##### SOURCE DOCUMENT #####
The single was promoted with a series of televised live performances on South Korean music programs, starting with Mnet's M! Countdown on July 7. Before the single's release, KBS had banned "Sweet & Easy" from broadcast because the lyrics mention a brand name, considered "inappropriate for the national telecast". On July 12, Wonder Girls performed the dance version of "Why So Lonely" for the first time on SBS MTV's The Show, winning the trophy for that week. This was their first win on a music program since the release of "Like This" in 2012. They subsequently won awards on M! Countdown and Inkigayo. The group performed the song at the launch ceremony for the South Korean Olympic team on July 19. On August 5, they won a fourth music show award on Music Bank, even though they had finished promotions for the song and did not perform.

==Awards and nominations==

Awards and nominations for "Why So Lonely"
Year: Organization; Award; Result; Ref.
2016: Melon Music Awards; Song of the Year; Nominated
Best Dance Performance – Female: Nominated
Mnet Asian Music Awards: Best Music Video; Nominated
2017: Gaon Chart Music Awards; Song of the Year – July; Won
Korean Music Awards: Song of the Year; Nominated
Best Pop Song: Won

Music program awards for "Why So Lonely"
##### PROVIDED RECORDS #####
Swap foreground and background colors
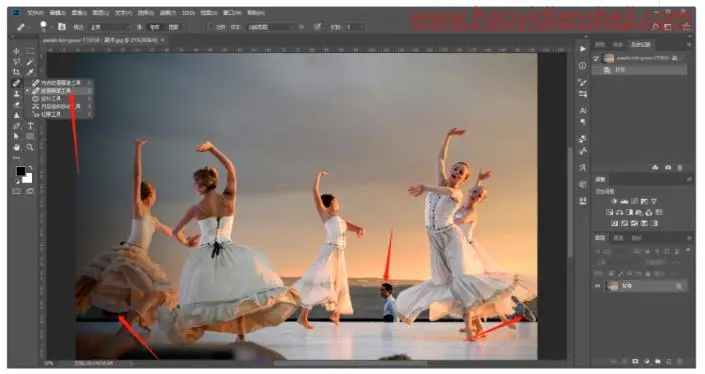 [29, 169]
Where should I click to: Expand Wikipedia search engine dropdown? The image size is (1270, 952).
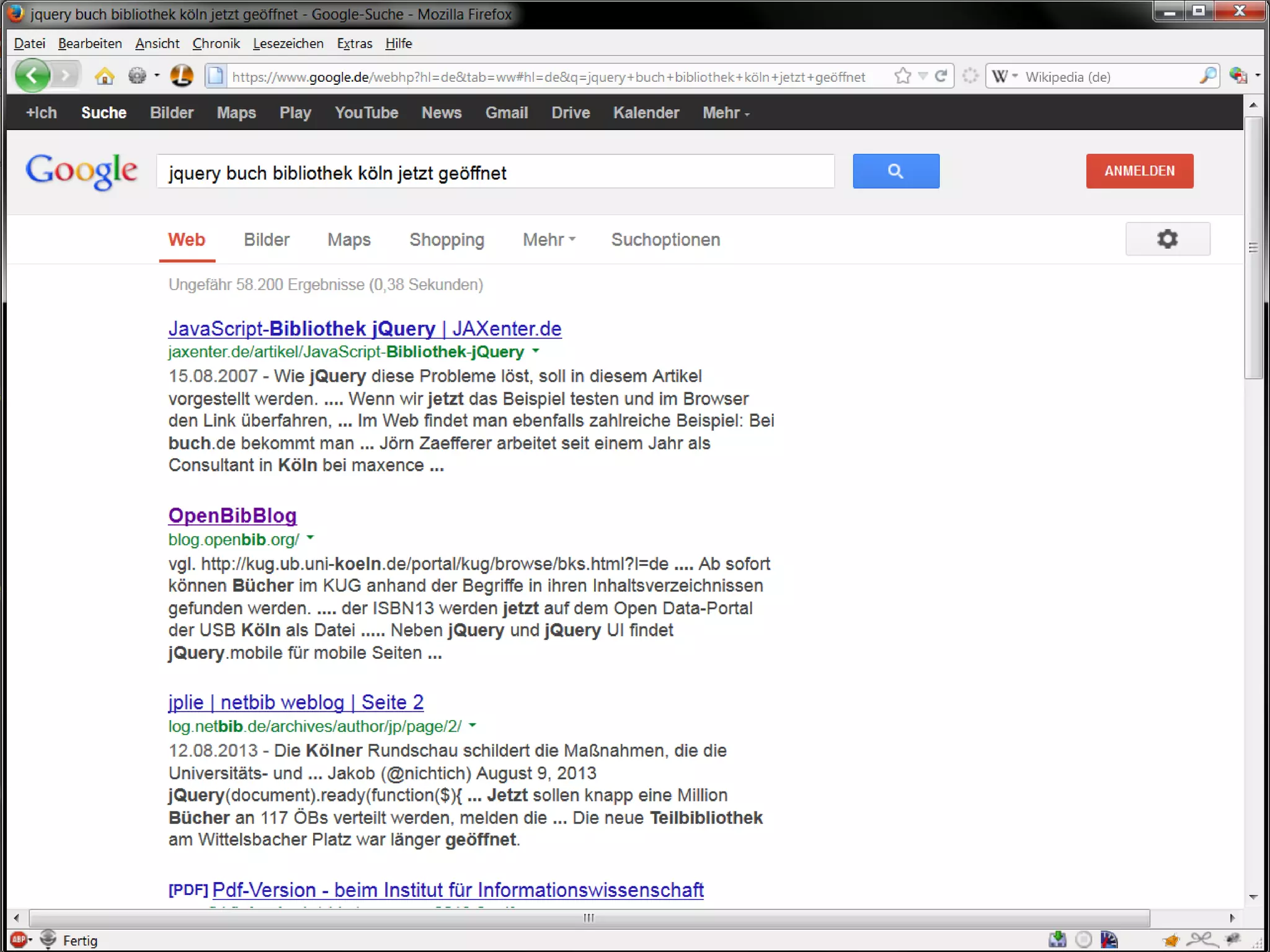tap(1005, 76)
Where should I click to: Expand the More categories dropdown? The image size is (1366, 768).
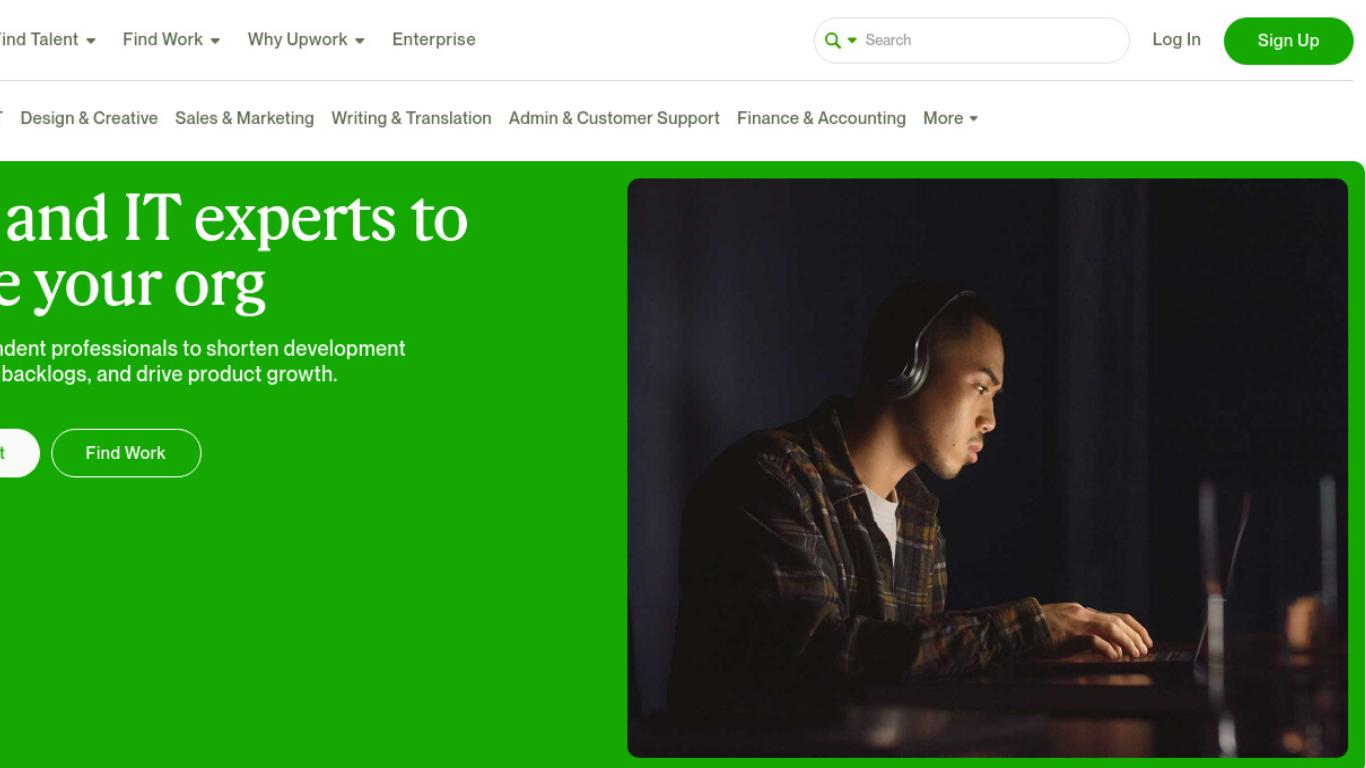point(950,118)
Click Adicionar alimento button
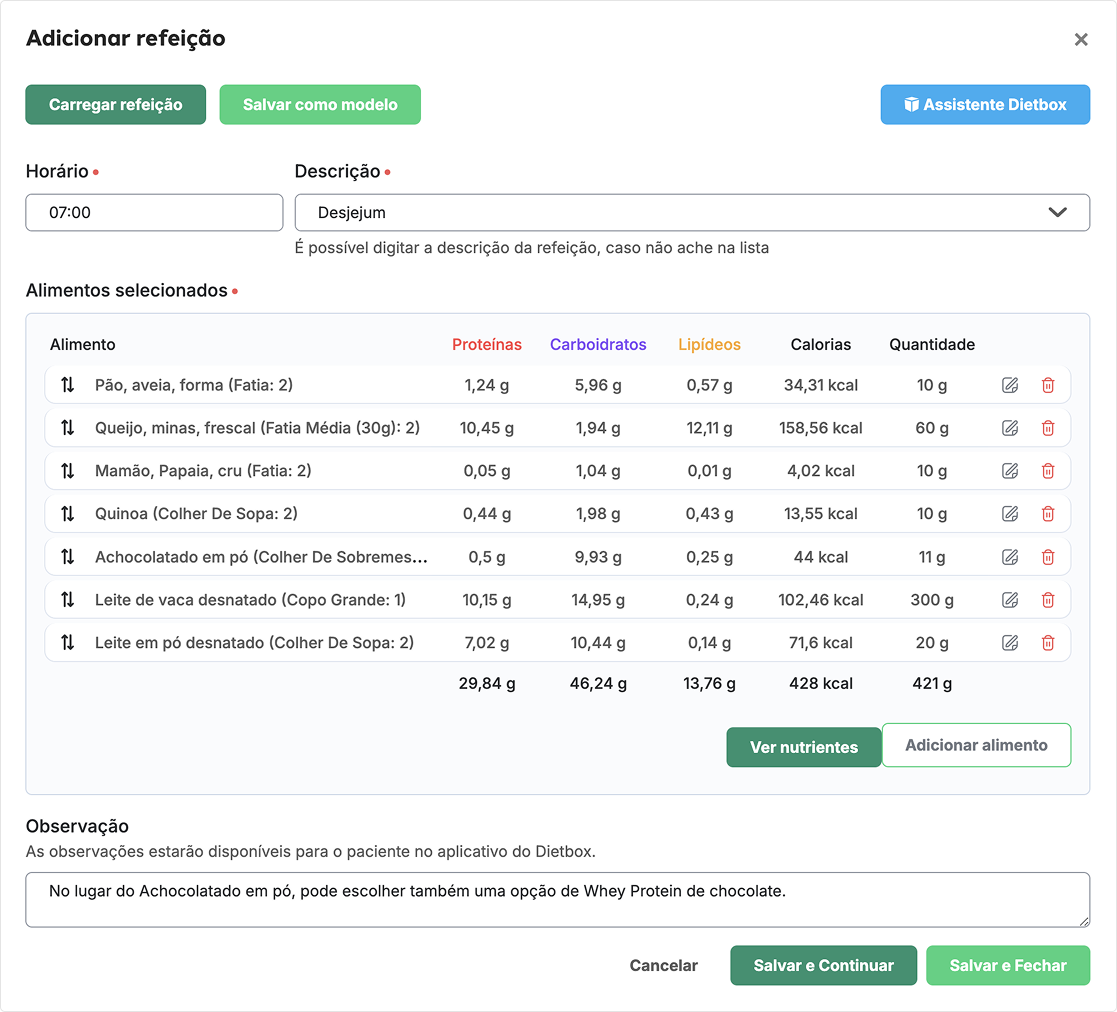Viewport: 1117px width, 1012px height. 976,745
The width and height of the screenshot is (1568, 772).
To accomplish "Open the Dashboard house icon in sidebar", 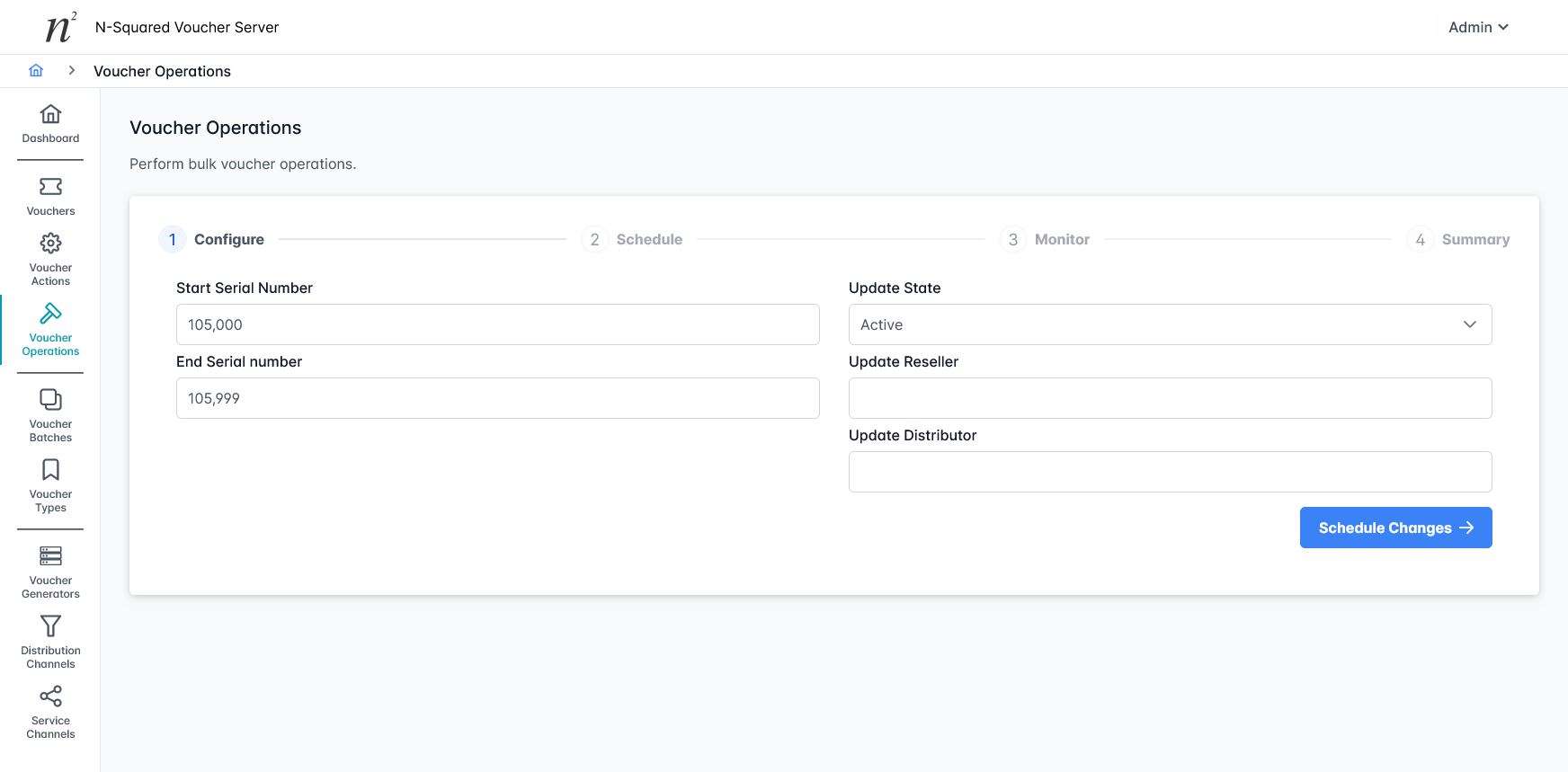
#####
_STATED TASK_
From the "Why So Lonely" passage, copy the text word for word, starting with "The single was" and going on through "did not perform.". The listing has no connection to the "Why So Lonely" passage.

_SOLUTION TO THE EXERCISE_
The single was promoted with a series of televised live performances on South Korean music programs, starting with Mnet's M! Countdown on July 7. Before the single's release, KBS had banned "Sweet & Easy" from broadcast because the lyrics mention a brand name, considered "inappropriate for the national telecast". On July 12, Wonder Girls performed the dance version of "Why So Lonely" for the first time on SBS MTV's The Show, winning the trophy for that week. This was their first win on a music program since the release of "Like This" in 2012. They subsequently won awards on M! Countdown and Inkigayo. The group performed the song at the launch ceremony for the South Korean Olympic team on July 19. On August 5, they won a fourth music show award on Music Bank, even though they had finished promotions for the song and did not perform.